Upon selection of the C. pepo genotypes for analysis, the focus was toward coverage of cultivars with a high market share (three-way cross hybrids ‘GL Opal’ and ‘GL Rustikal’) including their pedigree components (inbred Line A – D and the single cross hybrid ‘Gleisdorfer Diamant’ (‘Gl. Diamant’)). An open-pollinated cultivar frequently used in organic agricultural systems, ‘GL Classic’, and six other cultigens bred in countries other than Austria were included to broaden the spectrum of genotypes (Table 1). The geographic origin records the country in which a genotype was selected or bred. With the exception of the single cross zucchini hybrid Naxos, the seeds used for amplicon sequencing approaches were harvested from plants grown on three different field sites near Gleisdorf (province of Styria, Austria). Post-harvest processing of those seeds was performed according to the standard procedures of the Saatzucht Gleisdorf GmbH breeding station.

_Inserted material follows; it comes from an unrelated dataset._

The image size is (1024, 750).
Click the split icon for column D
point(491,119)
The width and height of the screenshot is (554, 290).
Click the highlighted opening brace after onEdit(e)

Table 1 Characteristics of Cucurbita pepo genotypes selected for the microbiome analysis

Sampling of seed, rhizosphere and soil replicates

For the seed microbiome analysis, 40 seeds of each genotype were washed five times for one minute with 50 mL sterile deionized water and soaked in 25 mL sterile deionized water for 4 h on a rotary shaker at 100 rpm. Subsequently, the seeds were divided into four replicates of 10 seeds each and were ground with a pestle in 10 mL 0.85% NaCl in sterile bags (Nasco Whirl-Pak®). For each replicate, a 3 mL suspension was pelleted by 20 min centrifugation at 4°C and 13,500 g.

For the rhizosphere microbiome analysis, 40 seeds per genotype of the same seed lots used for seed microbiome analysis were coated with 0.3 g of the fungicide Maxim® XL (Syngenta) and split into four replicates. Seeds were sown at a field site near the breeding station of Saatzucht Gleisdorf GmbH in randomized plots (47°06′57.3″N, 15°42′31.3″ E). The soil of the field site is described as gleyed loose brown earth, loamy silt, and cover loams on a quaternary terrace deficient in lime, with a pH-value of 6.5. In parallel 40 seeds per genotype were sown without fungicide coating on the same field site. As only 2.7% of those plants emerged, the rhizosphere samples had to be taken from plants grown from fungicide treated seeds (93.1% germination rate): one month after sowing, rhizosphere material from four randomly chosen plants per plot was sampled and pooled. Additionally, four bulk soil samples were taken from random places at the field site. Five to 7 g of each rhizosphere and soil replicate were suspended in 50 mL 0.85% NaCl and homogenized by a 3 min bag mixer (stomacher) treatment, then 4 mL of the homogenized solution were pelleted as described above.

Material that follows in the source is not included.